In [1]:
# This Python 3 environment comes with many helpful analytics libraries installed
# It is defined by the kaggle/python Docker image: https://github.com/kaggle/docker-python
# For example, here's several helpful packages to load

import numpy as np # linear algebra
import pandas as pd # data processing, CSV file I/O (e.g. pd.read_csv)

# Input data files are available in the read-only "../input/" directory
# For example, running this (by clicking run or pressing Shift+Enter) will list all files under the input directory

import os
for dirname, _, filenames in os.walk('/kaggle/input'):
    for filename in filenames:
        print(os.path.join(dirname, filename))

# You can write up to 20GB to the current directory (/kaggle/working/) that gets preserved as output when you create a version using "Save & Run All" 
# You can also write temporary files to /kaggle/temp/, but they won't be saved outside of the current session

/kaggle/input/imdb-dataset/IMDB Dataset.csv


In [None]:
!pip install transformers datasets


In [36]:
df=pd.read_csv("/kaggle/input/imdb-dataset/IMDB Dataset.csv").rename(columns={"review": "text"})

**ROBERT**

In [37]:
import torch
import transformers
import pandas as pd
import numpy as np

from sklearn import model_selection, metrics

In [38]:
# Configuration settings
config = {
    "max_length": 360,
    "model_path": "FacebookAI/roberta-base",  # Use RoBERTa model
    "output_dir": "./roberta-model",
    "train_batch_size": 32,  # Adjusted batch size
    "valid_batch_size": 32,
    "learning_rate": 2e-5,  # Adjusted learning rate
    "epochs": 4,  # Increased epochs
    "debug": True,
}

In [39]:
# Dataset class
class TextDataset:
    def __init__(self, data, tokenizer, max_length):
        self.data = data
        self.tokenizer = tokenizer
        self.max_length = max_length

    def __len__(self):
        return self.data.shape[0]

    def __getitem__(self, idx):
        row = self.data.iloc[idx]
        enc = self.tokenizer.encode_plus(
            row["text"],
            add_special_tokens=True,
            max_length=self.max_length,
            padding="max_length",
            truncation=True,
            return_attention_mask=True,
            return_tensors="pt",
        )
        return {
            "input_ids": enc["input_ids"].squeeze(),
            "attention_mask": enc["attention_mask"].squeeze(),
            "label": torch.tensor(row["label"]),
        }


In [40]:
id2label = {0: "negative", 1: "positive"}
label2id = {label: id_ for id_, label in id2label.items()}

df["label"] = df["sentiment"].map(label2id)

if config["debug"]:
    print("DEBUG MODE!")
    df = df.sample(1000, random_state=123)

print(df.shape)
df.head()

DEBUG MODE!
(1000, 3)


Unnamed: 0,text,sentiment,label
11872,"This movie was beyond awful, it was a pimple o...",negative,0
40828,As of this writing John Carpenter's 'Halloween...,positive,1
36400,I must admit a slight disappointment with this...,positive,1
5166,Oh dear!

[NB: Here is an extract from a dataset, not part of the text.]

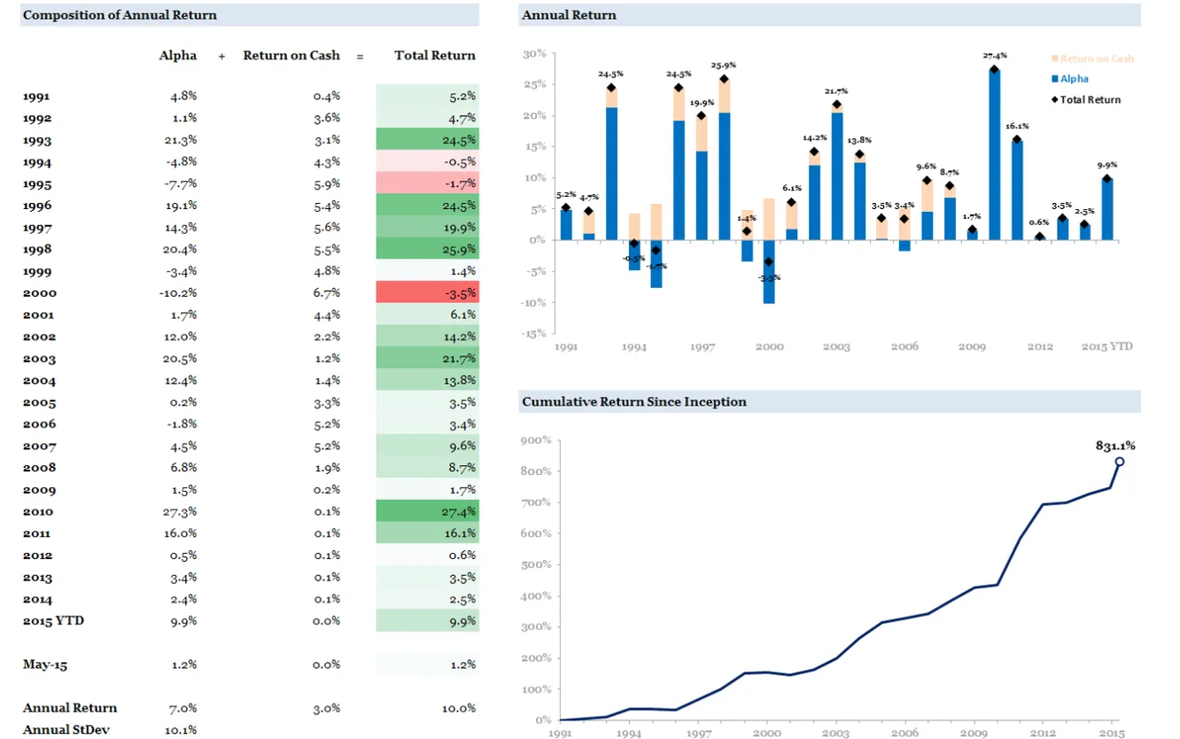This screenshot has width=1180, height=739.
Task: Select the Composition of Annual Return header
Action: point(120,15)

The BBC is not about to be knocked of...,negative,0
30273,its a totally average film with a few semi-alr...,negative,0


In [41]:
tokenizer = transformers.AutoTokenizer.from_pretrained(config["model_path"])

In [42]:
train, valid = model_selection.train_test_split(
    df,
    test_size=0.2,
    random_state=123,
    shuffle=True,
    stratify=df["label"]
)

In [43]:
train_ds = TextDataset(train, tokenizer, config["max_length"])
valid_ds = TextDataset(valid, tokenizer, config["max_length"])
model = transformers.AutoModelForSequenceClassification.from_pretrained(
    config["model_path"],
    num_labels=len(id2label)
)

Some weights of RobertaForSequenceClassification were not initialized from the model checkpoint at FacebookAI/roberta-base and are newly initialized: ['classifier.dense.bias', 'classifier.dense.weight', 'classifier.out_proj.bias', 'classifier.out_proj.weight']
You should probably TRAIN this model on a down-stream task to be able to use it for predictions and inference.


In [44]:
def compute_metrics(eval_pred):
    logits, labels = eval_pred
    predictions = logits.argmax(axis=-1)  # Get the predicted labels from logits
    precision, recall, f1, _ = precision_recall_fscore_support(labels, predictions, average='binary')
    acc = accuracy_score(labels, predictions)
    return {'accuracy': acc, 'f1': f1, 'precision': precision, 'recall': recall}


In [45]:
training_args = transformers.TrainingArguments(
    output_dir=config["output_dir"],
    num_train_epochs=config["epochs"],
    per_device_train_batch_size=config["train_batch_size"],
    per_device_eval_batch_size=config["valid_batch_size"],
    learning_rate=config["learning_rate"],
    evaluation_strategy="steps",  # Evaluate every few steps
    eval_steps=500,  # Adjust the number of steps for evaluation
    save_strategy="steps",  # Save model every few steps
    save_steps=500,  # Ensure it aligns with eval_steps
    load_best_model_at_end=True,
    metric_for_best_model="f1",
    logging_dir="./logs",
    logging_steps=100,
)

In [46]:
# Initialize Trainer
trainer = transformers.Trainer(
    model=model,
    args=training_args,
    train_dataset=train_ds,
    eval_dataset=valid_ds,
    compute_metrics=compute_metrics,
)


In [47]:
trainer.train()
trainer.evaluate()

Step,Training Loss,Validation Loss


{'eval_loss': 0.3309495449066162,
 'eval_accuracy': 0.875,
 'eval_f1': 0.8768472906403942,
 'eval_precision': 0.8725490196078431,
 'eval_recall': 0.8811881188118812,
 'eval_runtime': 2.6401,
 'eval_samples_per_second': 75.756,
 'eval_steps_per_second': 2.651,
 'epoch': 4.0}

**BERT**

In [14]:
import torch
from transformers import BertTokenizer, BertForSequenceClassification, Trainer, TrainingArguments
from datasets import Dataset
from sklearn.metrics import accuracy_score, precision_recall_fscore_support
import warnings
warnings.filterwarnings('ignore')

In [15]:
config = {
    "model_path": "bert-base-uncased",  # Use BERT model
    "output_dir": "./bert-model",  # Output directory for the model
    "train_batch_size": 8,  # Adjusted batch size
    "valid_batch_size": 8,
    "learning_rate": 2e-5,  # Learning rate
    "epochs": 3,  # Number of epochs
    "max_length": 360,
    "debug": True,
}

In [16]:
from transformers import BertTokenizer, BertForSequenceClassification

tokenizer = BertTokenizer.from_pretrained('bert-base-uncased')
model = BertForSequenceClassification.from_pretrained('bert-base-uncased', num_labels=2)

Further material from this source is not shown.